First find the line with "Image resolution: width=692" in the entries below, then set down exactly every line through the line with "The height and width of the screenshot is (1244, 1200).", that line included.

# Collected data entries
* * * *

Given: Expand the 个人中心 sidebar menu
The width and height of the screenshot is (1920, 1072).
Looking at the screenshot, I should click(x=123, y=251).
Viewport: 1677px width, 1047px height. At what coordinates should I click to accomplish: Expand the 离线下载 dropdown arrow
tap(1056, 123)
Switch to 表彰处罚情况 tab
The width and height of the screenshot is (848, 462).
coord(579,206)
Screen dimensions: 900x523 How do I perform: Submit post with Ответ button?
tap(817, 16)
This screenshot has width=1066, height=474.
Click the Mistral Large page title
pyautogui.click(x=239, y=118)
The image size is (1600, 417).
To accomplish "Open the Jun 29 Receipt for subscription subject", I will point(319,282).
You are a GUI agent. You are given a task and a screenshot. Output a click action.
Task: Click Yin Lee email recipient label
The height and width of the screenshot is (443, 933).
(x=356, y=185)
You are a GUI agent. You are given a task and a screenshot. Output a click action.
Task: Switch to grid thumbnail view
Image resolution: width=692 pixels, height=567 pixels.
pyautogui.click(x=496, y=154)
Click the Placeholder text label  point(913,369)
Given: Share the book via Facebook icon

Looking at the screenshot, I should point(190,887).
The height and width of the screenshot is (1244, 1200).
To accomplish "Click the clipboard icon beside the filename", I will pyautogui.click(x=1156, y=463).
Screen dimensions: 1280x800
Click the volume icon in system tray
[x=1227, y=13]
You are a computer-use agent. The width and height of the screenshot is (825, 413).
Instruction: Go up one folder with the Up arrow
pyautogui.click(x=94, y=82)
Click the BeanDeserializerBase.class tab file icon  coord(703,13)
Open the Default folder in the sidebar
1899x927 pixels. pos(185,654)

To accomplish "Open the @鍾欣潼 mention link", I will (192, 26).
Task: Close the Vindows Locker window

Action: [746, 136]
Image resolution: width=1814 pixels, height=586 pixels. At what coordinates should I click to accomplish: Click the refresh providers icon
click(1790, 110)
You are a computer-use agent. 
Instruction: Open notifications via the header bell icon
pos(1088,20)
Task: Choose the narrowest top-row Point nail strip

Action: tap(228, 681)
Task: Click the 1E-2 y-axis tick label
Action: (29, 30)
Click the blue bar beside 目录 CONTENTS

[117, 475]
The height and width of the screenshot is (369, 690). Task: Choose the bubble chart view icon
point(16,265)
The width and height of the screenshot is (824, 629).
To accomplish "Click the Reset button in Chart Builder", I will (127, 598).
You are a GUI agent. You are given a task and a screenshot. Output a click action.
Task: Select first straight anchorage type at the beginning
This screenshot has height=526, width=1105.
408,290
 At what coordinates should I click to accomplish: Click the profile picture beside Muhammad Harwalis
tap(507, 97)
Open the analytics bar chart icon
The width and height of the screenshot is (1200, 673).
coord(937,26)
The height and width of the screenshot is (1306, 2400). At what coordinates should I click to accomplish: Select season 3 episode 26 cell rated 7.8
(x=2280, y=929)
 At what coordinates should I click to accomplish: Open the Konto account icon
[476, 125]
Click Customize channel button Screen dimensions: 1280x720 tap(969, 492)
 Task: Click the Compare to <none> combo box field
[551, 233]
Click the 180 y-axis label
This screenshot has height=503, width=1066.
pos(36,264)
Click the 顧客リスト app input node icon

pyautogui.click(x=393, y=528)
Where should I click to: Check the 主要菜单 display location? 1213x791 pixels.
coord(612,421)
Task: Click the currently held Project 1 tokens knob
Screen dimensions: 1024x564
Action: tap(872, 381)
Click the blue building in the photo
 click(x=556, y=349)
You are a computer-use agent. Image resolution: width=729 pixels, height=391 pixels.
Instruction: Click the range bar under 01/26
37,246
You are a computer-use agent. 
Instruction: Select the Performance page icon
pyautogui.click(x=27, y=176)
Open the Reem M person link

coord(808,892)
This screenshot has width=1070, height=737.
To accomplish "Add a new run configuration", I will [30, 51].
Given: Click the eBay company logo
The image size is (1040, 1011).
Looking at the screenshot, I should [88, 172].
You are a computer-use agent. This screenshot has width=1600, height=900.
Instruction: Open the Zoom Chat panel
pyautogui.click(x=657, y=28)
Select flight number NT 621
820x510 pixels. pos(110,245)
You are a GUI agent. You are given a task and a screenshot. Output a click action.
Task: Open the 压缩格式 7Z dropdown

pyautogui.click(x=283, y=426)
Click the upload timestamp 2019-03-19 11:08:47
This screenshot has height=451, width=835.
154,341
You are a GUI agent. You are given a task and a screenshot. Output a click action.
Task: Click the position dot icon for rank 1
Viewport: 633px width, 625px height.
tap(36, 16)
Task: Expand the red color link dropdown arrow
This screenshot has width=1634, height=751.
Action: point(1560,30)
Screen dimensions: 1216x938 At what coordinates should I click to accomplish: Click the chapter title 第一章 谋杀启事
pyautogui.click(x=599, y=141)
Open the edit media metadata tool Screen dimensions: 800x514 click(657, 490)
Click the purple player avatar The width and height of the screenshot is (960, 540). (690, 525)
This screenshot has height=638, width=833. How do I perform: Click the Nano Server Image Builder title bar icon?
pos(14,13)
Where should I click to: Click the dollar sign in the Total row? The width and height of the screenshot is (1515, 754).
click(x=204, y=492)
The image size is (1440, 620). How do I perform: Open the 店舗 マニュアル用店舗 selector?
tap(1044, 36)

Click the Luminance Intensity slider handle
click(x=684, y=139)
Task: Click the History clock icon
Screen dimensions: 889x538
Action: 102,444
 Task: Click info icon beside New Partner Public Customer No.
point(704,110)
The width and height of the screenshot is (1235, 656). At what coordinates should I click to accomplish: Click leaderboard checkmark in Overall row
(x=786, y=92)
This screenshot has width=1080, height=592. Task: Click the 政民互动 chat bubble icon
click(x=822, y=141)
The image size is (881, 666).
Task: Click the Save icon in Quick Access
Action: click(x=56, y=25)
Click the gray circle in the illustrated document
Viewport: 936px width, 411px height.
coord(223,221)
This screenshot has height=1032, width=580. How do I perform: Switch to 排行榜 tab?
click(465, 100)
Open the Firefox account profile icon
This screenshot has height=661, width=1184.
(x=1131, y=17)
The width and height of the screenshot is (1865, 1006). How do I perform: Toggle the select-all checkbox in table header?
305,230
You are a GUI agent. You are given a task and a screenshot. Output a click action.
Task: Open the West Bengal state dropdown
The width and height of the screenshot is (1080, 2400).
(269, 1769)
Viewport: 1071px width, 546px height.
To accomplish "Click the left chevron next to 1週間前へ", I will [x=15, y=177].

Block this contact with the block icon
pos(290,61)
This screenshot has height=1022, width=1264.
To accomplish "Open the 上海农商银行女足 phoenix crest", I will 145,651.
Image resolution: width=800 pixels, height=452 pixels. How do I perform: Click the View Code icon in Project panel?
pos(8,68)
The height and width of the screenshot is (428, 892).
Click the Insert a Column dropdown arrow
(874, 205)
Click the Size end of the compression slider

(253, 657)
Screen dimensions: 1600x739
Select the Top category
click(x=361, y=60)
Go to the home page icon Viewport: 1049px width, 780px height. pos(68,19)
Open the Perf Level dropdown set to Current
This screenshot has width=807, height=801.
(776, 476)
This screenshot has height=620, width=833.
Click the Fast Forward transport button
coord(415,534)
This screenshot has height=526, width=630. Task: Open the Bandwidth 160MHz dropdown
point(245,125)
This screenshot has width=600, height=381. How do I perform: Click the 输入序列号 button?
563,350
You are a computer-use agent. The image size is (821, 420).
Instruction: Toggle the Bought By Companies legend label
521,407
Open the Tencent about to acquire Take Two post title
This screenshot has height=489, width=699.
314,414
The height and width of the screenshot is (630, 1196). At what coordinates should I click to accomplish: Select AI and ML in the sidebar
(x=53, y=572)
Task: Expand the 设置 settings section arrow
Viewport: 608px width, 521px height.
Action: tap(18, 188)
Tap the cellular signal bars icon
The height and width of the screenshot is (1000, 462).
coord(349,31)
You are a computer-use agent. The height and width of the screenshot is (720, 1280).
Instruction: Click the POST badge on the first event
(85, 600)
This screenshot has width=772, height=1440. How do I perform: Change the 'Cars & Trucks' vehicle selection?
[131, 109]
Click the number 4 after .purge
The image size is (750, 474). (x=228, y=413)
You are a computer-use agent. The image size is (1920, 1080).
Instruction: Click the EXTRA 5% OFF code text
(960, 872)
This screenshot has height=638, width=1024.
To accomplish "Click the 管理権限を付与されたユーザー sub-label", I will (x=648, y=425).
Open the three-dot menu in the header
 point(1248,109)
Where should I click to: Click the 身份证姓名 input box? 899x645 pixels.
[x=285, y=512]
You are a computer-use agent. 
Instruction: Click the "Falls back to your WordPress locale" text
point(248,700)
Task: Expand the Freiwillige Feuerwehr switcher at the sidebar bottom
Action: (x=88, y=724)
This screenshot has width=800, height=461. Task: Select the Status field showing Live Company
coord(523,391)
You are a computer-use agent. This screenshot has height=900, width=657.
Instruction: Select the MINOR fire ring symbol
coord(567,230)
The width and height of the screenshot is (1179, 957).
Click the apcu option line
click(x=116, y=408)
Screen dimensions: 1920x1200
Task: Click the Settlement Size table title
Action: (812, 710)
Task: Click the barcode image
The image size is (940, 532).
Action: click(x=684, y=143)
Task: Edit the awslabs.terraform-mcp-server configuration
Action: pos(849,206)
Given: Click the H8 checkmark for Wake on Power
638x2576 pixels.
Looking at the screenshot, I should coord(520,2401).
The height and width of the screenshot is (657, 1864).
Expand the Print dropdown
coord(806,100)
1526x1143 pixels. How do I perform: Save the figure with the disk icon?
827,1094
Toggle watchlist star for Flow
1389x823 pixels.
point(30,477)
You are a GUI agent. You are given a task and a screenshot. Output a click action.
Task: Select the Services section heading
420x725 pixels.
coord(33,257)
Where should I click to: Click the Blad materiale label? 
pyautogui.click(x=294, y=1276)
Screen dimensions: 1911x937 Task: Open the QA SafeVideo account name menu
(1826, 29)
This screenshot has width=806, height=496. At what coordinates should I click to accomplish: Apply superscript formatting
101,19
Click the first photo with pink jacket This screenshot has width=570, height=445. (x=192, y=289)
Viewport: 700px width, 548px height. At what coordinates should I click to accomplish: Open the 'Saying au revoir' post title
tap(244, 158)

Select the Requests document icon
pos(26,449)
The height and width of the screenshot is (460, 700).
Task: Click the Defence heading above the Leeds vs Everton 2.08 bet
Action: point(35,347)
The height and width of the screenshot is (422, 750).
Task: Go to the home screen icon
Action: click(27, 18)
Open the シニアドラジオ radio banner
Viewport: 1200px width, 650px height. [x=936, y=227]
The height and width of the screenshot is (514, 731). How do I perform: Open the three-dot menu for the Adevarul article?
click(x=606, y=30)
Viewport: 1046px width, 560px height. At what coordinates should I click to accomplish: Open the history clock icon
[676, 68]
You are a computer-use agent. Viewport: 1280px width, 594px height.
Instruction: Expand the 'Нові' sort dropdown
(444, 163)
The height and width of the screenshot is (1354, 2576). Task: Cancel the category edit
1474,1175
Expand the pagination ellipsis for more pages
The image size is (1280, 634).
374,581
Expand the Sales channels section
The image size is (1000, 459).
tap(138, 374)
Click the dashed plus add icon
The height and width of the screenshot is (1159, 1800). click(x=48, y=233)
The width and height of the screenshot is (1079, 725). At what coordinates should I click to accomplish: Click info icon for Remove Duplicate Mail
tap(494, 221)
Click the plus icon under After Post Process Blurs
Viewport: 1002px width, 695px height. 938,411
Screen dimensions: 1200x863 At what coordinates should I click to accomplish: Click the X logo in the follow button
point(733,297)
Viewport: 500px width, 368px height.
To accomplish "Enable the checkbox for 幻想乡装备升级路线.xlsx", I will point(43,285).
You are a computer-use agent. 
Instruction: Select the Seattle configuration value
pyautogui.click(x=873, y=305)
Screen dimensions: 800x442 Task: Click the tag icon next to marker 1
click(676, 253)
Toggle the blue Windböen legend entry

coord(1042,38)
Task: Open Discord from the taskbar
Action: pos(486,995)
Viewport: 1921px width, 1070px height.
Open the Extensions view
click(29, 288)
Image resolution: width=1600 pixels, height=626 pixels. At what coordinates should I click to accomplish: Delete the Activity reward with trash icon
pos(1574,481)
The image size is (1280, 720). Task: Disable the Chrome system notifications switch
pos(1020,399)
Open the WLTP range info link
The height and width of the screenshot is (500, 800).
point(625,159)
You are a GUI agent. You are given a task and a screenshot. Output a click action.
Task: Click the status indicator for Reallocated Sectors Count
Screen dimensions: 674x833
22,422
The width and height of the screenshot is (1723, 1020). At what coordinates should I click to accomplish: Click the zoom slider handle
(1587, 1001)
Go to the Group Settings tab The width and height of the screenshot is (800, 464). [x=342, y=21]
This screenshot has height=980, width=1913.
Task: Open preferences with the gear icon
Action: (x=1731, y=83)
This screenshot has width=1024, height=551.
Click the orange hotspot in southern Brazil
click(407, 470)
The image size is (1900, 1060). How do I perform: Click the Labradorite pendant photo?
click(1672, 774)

* * * *

# THE ANSWER
Image resolution: width=692 pixels, height=567 pixels.
pyautogui.click(x=496, y=154)
Click the Placeholder text label  point(913,369)
Given: Share the book via Facebook icon

Looking at the screenshot, I should point(190,887).
The height and width of the screenshot is (1244, 1200).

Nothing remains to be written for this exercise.